**Work instructions**
Write out again, exactly, the lines below starting at the one with "КСУК (281, 240)" and ending at the one with "TL100ASS (120, 573)".

**Items from a dataset**
┏━━
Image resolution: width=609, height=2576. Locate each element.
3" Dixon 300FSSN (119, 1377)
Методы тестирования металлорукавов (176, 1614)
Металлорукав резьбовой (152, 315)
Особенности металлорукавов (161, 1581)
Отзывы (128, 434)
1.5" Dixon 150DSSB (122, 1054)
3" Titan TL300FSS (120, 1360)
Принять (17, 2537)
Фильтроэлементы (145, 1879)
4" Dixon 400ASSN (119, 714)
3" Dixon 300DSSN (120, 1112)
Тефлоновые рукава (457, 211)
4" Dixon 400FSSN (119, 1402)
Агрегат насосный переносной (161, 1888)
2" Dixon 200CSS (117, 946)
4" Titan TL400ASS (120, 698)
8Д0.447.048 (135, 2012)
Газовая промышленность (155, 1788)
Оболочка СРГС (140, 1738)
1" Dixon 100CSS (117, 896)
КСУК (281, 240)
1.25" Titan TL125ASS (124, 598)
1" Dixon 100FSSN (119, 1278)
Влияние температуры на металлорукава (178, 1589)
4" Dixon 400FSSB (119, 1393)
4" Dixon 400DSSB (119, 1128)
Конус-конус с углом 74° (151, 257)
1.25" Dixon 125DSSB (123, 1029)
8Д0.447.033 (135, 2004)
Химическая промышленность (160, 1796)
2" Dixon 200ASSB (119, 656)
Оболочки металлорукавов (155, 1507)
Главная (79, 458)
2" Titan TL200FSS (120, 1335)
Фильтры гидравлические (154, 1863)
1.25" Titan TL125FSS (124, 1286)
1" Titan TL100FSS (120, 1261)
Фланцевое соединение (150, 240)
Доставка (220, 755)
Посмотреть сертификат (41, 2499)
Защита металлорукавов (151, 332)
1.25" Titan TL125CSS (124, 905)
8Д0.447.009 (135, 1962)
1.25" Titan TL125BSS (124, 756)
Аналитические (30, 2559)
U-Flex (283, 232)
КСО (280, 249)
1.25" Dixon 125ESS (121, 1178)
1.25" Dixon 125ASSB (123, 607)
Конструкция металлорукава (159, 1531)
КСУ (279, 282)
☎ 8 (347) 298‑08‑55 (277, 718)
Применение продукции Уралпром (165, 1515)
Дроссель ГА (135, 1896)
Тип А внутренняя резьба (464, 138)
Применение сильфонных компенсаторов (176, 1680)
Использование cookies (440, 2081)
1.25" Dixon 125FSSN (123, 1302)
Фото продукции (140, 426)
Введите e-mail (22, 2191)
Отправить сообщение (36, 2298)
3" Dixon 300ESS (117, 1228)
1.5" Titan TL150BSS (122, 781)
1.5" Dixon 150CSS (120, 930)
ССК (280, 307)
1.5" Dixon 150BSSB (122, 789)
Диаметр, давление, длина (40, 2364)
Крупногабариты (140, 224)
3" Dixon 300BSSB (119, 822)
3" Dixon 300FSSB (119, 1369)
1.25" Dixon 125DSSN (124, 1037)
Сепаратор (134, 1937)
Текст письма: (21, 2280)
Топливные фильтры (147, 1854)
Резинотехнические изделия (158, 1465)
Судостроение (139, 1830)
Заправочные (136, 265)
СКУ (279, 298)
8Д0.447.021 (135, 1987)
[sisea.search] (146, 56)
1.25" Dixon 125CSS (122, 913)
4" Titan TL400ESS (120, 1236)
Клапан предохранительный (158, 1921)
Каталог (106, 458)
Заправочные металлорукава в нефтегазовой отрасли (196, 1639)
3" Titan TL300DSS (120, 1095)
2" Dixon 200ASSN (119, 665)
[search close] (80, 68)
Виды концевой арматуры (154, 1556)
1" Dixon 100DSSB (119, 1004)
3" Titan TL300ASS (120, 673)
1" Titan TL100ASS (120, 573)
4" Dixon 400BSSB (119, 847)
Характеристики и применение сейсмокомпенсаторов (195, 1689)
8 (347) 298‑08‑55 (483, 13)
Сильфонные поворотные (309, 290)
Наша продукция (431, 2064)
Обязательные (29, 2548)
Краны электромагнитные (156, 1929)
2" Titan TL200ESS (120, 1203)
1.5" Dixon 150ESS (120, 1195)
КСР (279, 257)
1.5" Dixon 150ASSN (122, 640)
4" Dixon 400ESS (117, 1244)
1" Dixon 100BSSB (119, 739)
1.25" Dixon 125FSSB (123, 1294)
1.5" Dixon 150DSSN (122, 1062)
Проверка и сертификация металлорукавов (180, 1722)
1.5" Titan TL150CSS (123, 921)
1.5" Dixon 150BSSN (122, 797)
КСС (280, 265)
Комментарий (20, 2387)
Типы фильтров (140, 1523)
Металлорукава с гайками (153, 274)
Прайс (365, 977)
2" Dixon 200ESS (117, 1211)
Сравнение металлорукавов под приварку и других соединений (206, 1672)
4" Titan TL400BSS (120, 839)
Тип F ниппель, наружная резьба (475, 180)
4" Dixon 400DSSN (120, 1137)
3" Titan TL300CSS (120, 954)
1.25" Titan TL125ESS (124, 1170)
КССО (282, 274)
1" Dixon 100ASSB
┗━━
┏━━
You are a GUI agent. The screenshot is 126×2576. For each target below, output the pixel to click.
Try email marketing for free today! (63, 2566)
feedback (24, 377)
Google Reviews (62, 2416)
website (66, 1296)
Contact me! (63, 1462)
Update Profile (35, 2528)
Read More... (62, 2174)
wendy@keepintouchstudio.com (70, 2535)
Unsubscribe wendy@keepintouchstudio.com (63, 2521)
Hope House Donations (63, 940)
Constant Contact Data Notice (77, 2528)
┗━━
**Written reply**
КСУК (281, 240)
1.25" Titan TL125ASS (124, 598)
1" Dixon 100FSSN (119, 1278)
Влияние температуры на металлорукава (178, 1589)
4" Dixon 400FSSB (119, 1393)
4" Dixon 400DSSB (119, 1128)
Конус-конус с углом 74° (151, 257)
1.25" Dixon 125DSSB (123, 1029)
8Д0.447.033 (135, 2004)
Химическая промышленность (160, 1796)
2" Dixon 200ASSB (119, 656)
Оболочки металлорукавов (155, 1507)
Главная (79, 458)
2" Titan TL200FSS (120, 1335)
Фильтры гидравлические (154, 1863)
1.25" Titan TL125FSS (124, 1286)
1" Titan TL100FSS (120, 1261)
Фланцевое соединение (150, 240)
Доставка (220, 755)
Посмотреть сертификат (41, 2499)
Защита металлорукавов (151, 332)
1.25" Titan TL125CSS (124, 905)
8Д0.447.009 (135, 1962)
1.25" Titan TL125BSS (124, 756)
Аналитические (30, 2559)
U-Flex (283, 232)
КСО (280, 249)
1.25" Dixon 125ESS (121, 1178)
1.25" Dixon 125ASSB (123, 607)
Конструкция металлорукава (159, 1531)
КСУ (279, 282)
☎ 8 (347) 298‑08‑55 (277, 718)
Применение продукции Уралпром (165, 1515)
Дроссель ГА (135, 1896)
Тип А внутренняя резьба (464, 138)
Применение сильфонных компенсаторов (176, 1680)
Использование cookies (440, 2081)
1.25" Dixon 125FSSN (123, 1302)
Фото продукции (140, 426)
Введите e-mail (22, 2191)
Отправить сообщение (36, 2298)
3" Dixon 300ESS (117, 1228)
1.5" Titan TL150BSS (122, 781)
1.5" Dixon 150CSS (120, 930)
ССК (280, 307)
1.5" Dixon 150BSSB (122, 789)
Диаметр, давление, длина (40, 2364)
Крупногабариты (140, 224)
3" Dixon 300BSSB (119, 822)
3" Dixon 300FSSB (119, 1369)
1.25" Dixon 125DSSN (124, 1037)
Сепаратор (134, 1937)
Текст письма: (21, 2280)
Топливные фильтры (147, 1854)
Резинотехнические изделия (158, 1465)
Судостроение (139, 1830)
Заправочные (136, 265)
СКУ (279, 298)
8Д0.447.021 (135, 1987)
[sisea.search] (146, 56)
1.25" Dixon 125CSS (122, 913)
4" Titan TL400ESS (120, 1236)
Клапан предохранительный (158, 1921)
Каталог (106, 458)
Заправочные металлорукава в нефтегазовой отрасли (196, 1639)
3" Titan TL300DSS (120, 1095)
2" Dixon 200ASSN (119, 665)
[search close] (80, 68)
Виды концевой арматуры (154, 1556)
1" Dixon 100DSSB (119, 1004)
3" Titan TL300ASS (120, 673)
1" Titan TL100ASS (120, 573)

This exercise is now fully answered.